Kafka menggeleng. Ia benar tak tahu keadaan Dira. Dira juga tak mengatakan tentang kondisinya. Sosial media miliknya pun tak menunjukkan seakan ia sakit ataupun itu.
' Gatau,mas.'
'Ngomong to dia sama kamu?' kembali Kafka menanyakan. Entah mengapa tiba-tiba Kafka ingin bertanyan kondisi Dira.
' Nggak, kemarin malem dia bilang kepalanya sakit, terus mimisan. Sebenernya hari ini minta dianter ke RS UNS, cuma aku nggak bisa udah janjian sama Vela. Terus tadi aku tanyain dia kemana dan dimana dia bilang aman, tak telfon juga yo ga diangkat.' ucap Nando panjang lebar. Kafka mengangguk paham.

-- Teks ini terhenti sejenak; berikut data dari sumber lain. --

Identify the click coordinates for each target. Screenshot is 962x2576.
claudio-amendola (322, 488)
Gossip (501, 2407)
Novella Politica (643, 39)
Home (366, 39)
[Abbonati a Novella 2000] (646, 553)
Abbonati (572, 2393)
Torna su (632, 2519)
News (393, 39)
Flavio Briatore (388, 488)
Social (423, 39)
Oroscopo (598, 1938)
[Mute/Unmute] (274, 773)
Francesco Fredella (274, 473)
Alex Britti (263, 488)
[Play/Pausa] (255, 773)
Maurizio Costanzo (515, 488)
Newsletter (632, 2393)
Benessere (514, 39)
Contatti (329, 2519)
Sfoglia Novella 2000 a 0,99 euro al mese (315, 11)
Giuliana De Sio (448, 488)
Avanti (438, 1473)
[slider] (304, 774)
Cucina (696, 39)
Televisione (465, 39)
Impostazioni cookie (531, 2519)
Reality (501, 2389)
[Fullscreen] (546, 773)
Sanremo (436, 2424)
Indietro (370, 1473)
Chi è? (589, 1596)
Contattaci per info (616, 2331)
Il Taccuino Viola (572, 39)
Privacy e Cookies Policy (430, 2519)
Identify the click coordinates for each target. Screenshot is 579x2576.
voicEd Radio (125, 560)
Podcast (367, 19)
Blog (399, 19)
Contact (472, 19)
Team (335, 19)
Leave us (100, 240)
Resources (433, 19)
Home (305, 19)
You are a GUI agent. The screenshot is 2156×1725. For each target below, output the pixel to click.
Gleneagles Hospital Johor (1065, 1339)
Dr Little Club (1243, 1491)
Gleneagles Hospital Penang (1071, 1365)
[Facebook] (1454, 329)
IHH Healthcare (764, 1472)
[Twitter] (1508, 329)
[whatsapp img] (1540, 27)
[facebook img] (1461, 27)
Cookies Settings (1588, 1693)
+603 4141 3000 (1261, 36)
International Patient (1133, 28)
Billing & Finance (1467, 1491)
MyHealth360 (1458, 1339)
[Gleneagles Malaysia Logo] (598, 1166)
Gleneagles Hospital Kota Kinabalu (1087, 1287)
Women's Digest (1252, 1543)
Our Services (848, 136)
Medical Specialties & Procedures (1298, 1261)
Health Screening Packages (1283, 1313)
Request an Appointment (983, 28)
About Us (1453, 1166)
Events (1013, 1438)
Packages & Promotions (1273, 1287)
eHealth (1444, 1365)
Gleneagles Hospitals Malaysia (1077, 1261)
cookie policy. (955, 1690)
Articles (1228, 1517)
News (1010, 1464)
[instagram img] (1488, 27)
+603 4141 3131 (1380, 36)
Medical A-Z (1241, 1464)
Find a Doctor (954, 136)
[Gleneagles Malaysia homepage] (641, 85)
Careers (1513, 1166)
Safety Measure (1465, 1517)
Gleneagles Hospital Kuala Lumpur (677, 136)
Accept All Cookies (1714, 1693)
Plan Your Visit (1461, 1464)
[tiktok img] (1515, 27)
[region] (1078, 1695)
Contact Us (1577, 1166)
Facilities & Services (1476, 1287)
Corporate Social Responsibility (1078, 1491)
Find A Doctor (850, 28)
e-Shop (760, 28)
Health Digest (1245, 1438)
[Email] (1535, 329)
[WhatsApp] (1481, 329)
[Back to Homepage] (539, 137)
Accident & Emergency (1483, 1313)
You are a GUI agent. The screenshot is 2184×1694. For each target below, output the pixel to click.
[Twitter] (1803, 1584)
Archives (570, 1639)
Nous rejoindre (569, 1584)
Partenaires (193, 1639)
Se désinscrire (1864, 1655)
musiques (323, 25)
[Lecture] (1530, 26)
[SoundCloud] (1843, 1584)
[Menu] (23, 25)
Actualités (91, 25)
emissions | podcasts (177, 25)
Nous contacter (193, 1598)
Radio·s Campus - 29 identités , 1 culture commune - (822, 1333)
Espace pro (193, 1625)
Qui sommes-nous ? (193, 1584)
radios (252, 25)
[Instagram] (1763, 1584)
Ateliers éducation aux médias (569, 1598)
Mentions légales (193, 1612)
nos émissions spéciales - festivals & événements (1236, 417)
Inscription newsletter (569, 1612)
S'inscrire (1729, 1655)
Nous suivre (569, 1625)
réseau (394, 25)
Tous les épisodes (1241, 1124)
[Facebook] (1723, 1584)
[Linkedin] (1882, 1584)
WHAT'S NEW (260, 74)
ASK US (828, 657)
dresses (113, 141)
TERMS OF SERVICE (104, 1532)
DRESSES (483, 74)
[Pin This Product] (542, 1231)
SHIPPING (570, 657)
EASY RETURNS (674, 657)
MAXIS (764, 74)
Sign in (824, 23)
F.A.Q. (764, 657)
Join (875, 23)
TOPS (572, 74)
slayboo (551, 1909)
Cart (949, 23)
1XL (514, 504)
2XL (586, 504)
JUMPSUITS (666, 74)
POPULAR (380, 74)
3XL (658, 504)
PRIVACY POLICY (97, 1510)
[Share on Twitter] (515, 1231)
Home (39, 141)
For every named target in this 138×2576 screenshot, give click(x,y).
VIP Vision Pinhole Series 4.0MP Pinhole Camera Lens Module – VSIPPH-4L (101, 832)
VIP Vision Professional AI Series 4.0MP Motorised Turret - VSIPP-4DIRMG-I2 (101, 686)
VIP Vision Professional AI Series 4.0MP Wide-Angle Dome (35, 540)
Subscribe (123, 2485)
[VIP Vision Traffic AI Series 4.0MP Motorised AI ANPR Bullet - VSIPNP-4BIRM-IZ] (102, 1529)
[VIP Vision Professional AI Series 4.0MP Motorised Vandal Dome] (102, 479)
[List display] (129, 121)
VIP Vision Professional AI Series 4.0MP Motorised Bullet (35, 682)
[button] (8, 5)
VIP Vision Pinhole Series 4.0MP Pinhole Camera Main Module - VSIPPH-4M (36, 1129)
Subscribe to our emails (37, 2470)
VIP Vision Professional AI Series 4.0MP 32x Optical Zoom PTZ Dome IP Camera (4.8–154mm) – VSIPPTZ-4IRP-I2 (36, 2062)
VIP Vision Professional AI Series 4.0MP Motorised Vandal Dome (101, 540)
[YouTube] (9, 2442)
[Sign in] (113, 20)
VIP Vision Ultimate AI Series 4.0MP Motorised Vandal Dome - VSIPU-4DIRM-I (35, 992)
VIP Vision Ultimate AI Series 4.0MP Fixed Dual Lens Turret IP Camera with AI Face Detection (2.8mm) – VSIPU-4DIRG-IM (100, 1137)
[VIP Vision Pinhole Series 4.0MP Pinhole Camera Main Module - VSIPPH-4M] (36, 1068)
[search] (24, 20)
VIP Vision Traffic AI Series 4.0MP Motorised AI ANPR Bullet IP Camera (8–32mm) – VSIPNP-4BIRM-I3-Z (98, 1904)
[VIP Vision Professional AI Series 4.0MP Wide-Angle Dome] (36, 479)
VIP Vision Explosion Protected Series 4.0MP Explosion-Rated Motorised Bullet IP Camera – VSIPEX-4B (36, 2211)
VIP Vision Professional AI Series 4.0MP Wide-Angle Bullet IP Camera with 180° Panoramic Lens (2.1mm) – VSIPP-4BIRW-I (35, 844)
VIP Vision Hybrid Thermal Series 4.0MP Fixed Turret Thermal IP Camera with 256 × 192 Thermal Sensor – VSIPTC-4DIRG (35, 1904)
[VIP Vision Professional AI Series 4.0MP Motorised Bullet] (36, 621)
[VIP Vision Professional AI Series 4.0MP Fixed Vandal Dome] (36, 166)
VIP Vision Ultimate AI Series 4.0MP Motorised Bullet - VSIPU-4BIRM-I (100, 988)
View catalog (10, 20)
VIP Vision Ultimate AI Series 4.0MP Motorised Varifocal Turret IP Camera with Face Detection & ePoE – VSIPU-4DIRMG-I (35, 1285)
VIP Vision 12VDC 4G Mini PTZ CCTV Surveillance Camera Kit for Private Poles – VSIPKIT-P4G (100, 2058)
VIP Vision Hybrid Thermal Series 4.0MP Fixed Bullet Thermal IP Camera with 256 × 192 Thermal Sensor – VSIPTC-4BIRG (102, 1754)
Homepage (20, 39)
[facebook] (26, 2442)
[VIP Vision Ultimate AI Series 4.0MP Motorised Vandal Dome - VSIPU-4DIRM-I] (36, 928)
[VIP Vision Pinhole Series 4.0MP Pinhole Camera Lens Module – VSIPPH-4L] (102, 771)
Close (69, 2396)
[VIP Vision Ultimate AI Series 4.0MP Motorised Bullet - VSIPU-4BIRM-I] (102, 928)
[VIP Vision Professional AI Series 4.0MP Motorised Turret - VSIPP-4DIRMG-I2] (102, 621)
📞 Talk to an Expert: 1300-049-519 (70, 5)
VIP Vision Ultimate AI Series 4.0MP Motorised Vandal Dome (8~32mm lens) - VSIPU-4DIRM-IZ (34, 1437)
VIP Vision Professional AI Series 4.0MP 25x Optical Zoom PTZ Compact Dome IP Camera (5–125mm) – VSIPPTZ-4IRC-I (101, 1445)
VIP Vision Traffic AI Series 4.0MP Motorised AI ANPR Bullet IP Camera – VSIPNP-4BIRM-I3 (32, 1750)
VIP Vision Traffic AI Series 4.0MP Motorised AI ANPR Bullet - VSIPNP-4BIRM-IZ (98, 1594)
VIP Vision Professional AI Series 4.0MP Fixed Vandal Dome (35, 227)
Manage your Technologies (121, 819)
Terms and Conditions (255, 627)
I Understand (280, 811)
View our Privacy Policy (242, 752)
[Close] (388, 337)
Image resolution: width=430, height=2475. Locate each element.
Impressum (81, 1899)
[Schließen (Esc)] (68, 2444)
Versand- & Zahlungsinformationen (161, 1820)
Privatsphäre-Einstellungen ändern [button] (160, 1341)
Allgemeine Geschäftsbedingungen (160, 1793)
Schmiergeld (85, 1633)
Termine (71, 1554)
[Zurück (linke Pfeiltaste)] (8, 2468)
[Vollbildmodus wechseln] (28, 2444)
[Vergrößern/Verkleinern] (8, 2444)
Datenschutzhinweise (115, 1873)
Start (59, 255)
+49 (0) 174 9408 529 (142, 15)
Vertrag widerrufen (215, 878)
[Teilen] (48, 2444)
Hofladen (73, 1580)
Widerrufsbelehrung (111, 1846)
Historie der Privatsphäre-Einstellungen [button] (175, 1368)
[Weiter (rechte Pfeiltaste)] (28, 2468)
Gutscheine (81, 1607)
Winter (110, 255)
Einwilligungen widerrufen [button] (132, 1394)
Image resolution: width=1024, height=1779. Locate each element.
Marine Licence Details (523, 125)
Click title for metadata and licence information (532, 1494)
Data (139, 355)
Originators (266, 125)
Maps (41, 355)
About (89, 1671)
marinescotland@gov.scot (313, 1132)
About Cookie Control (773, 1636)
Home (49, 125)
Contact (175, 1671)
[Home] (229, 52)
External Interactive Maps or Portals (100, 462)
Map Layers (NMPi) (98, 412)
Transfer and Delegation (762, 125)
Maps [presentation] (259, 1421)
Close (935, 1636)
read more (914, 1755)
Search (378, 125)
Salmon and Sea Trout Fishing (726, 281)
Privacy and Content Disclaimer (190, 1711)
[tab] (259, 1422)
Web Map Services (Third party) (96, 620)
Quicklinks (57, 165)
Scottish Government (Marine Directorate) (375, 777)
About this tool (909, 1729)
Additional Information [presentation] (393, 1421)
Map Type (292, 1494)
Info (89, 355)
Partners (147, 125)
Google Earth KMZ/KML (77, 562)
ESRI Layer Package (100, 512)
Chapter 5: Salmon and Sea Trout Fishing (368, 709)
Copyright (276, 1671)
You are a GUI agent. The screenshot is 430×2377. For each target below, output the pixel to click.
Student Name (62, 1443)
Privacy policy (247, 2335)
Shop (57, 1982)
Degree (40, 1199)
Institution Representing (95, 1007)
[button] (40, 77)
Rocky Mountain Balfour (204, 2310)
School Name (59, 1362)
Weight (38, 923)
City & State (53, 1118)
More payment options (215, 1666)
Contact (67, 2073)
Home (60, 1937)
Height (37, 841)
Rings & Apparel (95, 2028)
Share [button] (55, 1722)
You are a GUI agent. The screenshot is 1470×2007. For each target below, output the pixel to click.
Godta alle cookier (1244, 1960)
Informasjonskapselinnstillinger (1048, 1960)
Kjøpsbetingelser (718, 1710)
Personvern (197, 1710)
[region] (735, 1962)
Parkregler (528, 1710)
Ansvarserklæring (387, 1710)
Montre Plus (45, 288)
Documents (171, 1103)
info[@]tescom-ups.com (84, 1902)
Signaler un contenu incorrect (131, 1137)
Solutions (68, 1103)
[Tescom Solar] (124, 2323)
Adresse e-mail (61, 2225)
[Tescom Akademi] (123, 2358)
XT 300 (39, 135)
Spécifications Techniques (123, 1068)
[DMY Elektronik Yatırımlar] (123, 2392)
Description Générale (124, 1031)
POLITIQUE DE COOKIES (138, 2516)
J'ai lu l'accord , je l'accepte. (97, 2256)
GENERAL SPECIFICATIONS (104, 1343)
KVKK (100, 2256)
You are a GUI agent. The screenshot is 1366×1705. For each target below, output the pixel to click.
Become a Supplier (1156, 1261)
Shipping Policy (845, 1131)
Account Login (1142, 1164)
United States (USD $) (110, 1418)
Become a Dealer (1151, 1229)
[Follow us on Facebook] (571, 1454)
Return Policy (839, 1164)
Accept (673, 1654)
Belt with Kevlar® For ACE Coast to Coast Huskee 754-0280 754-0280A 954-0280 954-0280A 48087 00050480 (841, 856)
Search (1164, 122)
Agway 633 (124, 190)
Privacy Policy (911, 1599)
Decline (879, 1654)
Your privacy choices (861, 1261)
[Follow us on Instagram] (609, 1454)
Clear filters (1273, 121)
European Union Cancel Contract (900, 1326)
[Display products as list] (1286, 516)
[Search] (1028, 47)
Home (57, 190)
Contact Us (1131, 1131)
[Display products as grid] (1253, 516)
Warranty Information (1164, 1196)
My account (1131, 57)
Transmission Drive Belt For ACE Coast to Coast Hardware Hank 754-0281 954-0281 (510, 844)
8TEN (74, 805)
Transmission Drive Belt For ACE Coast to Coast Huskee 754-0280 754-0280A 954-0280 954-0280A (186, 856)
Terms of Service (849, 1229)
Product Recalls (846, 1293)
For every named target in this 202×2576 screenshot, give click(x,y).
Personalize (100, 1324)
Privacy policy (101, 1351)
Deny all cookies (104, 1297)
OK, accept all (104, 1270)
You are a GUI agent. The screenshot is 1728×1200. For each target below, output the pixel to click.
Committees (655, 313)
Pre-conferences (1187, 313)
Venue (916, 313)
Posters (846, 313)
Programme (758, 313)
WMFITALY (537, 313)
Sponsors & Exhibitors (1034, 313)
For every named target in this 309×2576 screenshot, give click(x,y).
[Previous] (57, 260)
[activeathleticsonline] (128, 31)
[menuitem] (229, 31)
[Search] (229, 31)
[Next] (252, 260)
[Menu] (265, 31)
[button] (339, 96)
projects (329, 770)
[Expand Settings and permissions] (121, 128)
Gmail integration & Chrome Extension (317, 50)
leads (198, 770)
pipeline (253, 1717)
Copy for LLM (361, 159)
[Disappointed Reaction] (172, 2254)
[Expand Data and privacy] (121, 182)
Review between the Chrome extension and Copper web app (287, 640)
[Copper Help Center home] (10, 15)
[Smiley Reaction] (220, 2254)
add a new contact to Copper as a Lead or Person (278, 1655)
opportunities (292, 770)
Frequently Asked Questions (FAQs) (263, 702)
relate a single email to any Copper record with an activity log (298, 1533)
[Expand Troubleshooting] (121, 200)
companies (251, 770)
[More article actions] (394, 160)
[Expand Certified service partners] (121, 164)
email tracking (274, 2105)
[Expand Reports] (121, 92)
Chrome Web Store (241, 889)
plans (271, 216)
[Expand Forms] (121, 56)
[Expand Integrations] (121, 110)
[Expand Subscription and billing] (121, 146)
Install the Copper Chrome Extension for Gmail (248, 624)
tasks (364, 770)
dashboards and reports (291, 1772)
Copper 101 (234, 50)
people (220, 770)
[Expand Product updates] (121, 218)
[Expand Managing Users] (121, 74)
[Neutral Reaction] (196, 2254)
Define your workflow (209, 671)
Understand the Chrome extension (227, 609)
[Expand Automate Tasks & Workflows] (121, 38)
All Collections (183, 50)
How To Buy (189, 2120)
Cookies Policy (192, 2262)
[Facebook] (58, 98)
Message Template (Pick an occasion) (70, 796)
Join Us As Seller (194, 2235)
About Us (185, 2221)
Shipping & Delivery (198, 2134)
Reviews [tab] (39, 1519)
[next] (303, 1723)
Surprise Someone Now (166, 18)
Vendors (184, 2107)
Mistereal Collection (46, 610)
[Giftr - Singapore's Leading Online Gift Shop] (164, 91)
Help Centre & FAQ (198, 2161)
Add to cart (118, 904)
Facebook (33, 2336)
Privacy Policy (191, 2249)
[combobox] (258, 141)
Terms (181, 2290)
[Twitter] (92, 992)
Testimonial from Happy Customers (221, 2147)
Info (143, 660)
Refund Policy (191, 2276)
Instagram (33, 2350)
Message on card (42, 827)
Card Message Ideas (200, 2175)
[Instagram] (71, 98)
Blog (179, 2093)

' Biar wae. aman pastinya.' jawab Kafka sok tahu.
Kafka kembali melamunkan pikirannya, namun kembali tentang Naya, bukan Dira. Ia masih bertanya-tanya akan sosok Naya.
Ia siapa?
Darimana?
Mengapa baru sekarang?
Kemana saja ia?
Bagaimana ia tahu aku disana?
Apakah ini kebetulan?
Jika memang kebetulan, Kafka membenci itu. Kafka sangat benci kata kebetulan. Kafka yakin di dunia ini tak ada yang kebetulan. Semua sudah dirancang sesuai skenario Tuhan dengan sedemikian rupa.
Rintik hujan kembali membasahi bumi secara tiba-tiba disaat para makhluk ciptaan-Nya sedang asyik menghabiskan malam bersama pasangan atau sekadar kawan. Kafka melihat ke arah jam yang setia melingkar di tangan kiri nya. Pukul 23.00 wib.
Kafka menghela nafas.
Mengapa waktu berputar lama hari ini, pikirnya.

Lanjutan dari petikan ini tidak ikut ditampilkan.